WORK REQUEST: All lines ahead of the one containing "This screenshot has width=1288, height=934." are to be left out; that line and each one after it, through the end of the records below, are to be duplicated exactly.

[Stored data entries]
:::::

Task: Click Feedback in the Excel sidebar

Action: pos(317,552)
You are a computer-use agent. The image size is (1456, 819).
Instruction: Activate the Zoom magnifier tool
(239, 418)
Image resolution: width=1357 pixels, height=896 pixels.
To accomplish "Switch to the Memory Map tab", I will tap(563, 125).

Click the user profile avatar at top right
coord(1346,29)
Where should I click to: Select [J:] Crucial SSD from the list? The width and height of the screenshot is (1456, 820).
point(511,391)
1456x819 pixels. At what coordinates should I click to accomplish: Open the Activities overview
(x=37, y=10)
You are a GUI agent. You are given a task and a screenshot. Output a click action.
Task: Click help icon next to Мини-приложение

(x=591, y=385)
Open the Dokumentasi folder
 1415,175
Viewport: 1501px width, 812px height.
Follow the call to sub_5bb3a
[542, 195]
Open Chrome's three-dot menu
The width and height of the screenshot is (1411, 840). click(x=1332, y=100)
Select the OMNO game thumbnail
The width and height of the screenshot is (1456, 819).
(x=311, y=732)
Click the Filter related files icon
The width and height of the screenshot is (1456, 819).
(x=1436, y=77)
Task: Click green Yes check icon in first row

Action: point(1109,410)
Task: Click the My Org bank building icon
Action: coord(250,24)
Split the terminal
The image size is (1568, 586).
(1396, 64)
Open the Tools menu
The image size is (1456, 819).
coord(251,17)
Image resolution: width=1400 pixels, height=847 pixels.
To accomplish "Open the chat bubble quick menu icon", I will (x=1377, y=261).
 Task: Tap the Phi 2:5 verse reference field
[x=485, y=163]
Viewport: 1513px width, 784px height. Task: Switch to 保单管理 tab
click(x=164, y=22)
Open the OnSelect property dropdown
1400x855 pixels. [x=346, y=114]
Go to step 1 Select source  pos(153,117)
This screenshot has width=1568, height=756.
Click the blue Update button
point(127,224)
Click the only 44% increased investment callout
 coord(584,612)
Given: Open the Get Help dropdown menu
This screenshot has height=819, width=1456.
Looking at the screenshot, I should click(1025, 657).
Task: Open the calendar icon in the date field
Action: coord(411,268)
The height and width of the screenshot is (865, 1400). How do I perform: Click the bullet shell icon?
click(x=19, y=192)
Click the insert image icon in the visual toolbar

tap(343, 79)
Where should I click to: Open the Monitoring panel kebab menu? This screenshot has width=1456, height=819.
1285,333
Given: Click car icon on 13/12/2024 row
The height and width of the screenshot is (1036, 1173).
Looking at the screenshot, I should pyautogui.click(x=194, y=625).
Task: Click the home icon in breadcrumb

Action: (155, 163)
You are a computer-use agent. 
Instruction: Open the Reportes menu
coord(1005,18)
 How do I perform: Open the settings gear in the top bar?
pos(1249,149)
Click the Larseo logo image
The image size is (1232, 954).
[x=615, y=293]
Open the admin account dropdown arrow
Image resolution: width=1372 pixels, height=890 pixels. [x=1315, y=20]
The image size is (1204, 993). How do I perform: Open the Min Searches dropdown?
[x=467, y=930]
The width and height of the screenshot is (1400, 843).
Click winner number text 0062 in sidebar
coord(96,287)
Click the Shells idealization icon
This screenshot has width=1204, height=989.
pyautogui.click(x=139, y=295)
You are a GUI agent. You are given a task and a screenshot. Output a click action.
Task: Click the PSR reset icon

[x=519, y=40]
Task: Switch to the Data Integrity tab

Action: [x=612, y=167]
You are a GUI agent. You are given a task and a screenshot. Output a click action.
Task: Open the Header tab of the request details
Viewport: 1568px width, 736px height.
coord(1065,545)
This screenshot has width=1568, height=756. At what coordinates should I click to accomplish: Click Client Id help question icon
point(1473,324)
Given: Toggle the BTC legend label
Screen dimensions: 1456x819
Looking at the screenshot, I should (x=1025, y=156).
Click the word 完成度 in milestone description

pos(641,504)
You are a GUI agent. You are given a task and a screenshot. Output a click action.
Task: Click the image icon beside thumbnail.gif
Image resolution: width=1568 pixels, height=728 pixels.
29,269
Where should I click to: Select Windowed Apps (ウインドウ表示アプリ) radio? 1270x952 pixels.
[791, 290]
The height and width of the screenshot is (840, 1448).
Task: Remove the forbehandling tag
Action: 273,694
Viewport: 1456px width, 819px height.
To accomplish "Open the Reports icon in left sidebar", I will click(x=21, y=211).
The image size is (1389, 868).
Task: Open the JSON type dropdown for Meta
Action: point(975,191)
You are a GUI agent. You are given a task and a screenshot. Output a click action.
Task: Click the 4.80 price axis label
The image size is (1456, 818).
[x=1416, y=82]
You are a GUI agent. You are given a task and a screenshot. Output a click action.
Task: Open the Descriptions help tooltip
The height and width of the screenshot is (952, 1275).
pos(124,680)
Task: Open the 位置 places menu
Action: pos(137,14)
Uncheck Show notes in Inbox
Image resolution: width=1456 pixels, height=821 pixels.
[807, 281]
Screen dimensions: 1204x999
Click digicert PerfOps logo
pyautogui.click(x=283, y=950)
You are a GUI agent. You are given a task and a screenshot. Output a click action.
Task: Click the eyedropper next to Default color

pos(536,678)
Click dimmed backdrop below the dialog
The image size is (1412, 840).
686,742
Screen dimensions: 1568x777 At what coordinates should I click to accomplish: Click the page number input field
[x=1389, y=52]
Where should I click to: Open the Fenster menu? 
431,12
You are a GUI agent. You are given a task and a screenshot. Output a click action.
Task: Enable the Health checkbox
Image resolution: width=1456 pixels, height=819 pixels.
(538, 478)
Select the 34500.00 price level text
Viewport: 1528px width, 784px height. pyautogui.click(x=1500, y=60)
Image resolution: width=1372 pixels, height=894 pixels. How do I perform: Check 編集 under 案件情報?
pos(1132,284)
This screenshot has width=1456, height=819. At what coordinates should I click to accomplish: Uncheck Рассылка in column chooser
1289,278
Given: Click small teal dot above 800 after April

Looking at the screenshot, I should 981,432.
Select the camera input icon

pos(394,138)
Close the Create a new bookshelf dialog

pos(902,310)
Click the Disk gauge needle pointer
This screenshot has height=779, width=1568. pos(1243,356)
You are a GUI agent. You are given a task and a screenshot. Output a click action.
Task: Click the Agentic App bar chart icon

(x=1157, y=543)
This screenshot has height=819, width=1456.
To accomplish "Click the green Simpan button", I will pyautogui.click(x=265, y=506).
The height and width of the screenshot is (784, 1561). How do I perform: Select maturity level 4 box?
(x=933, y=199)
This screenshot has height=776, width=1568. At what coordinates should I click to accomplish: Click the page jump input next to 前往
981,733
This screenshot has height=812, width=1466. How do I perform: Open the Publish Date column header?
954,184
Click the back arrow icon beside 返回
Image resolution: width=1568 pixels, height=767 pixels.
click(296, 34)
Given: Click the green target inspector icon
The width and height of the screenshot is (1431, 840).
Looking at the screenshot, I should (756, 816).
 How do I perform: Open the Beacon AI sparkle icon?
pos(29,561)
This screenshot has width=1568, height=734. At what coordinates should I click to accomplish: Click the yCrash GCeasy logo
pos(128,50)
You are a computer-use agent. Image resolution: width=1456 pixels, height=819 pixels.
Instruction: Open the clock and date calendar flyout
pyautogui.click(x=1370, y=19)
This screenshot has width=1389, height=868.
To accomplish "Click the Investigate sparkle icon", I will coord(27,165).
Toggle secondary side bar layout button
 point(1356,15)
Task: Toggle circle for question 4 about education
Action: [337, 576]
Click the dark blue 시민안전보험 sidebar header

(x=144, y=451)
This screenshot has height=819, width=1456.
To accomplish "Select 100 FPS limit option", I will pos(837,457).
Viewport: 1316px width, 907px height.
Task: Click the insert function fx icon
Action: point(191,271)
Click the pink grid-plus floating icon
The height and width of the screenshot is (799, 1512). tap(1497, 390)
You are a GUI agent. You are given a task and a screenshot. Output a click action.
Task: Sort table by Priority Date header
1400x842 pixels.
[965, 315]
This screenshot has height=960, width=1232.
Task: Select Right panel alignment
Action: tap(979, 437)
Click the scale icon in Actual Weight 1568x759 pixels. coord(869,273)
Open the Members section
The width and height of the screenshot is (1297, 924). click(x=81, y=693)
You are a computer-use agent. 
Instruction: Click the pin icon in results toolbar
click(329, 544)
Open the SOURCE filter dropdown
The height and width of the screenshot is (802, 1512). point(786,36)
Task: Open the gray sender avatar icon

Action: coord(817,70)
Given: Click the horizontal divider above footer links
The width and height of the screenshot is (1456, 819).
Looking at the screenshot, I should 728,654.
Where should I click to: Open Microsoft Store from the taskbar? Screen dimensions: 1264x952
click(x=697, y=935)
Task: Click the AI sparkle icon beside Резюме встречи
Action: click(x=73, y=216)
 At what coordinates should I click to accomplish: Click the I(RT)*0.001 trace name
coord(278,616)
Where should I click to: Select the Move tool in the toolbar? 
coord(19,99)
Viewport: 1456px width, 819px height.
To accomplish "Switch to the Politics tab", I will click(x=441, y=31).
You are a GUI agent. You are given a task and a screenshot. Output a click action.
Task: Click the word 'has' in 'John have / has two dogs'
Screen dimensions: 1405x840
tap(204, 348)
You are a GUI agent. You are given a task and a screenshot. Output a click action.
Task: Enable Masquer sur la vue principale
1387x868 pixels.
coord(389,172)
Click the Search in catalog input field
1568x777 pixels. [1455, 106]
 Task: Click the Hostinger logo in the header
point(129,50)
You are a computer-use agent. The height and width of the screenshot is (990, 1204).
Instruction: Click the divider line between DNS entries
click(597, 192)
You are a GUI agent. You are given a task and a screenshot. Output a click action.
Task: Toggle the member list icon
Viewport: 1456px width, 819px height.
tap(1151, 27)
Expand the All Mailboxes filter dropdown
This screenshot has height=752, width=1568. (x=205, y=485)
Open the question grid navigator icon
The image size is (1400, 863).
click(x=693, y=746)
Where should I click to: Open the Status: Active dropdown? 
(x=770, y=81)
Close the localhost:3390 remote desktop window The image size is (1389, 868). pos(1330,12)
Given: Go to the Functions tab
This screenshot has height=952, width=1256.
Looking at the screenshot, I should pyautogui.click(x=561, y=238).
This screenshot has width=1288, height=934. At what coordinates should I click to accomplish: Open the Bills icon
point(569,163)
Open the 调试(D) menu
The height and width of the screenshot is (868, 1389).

:::::

RESULT OF THE TASK:
This screenshot has width=1288, height=934. At what coordinates should I click to accomplish: Open the Bills icon
point(569,163)
Open the 调试(D) menu
The height and width of the screenshot is (868, 1389).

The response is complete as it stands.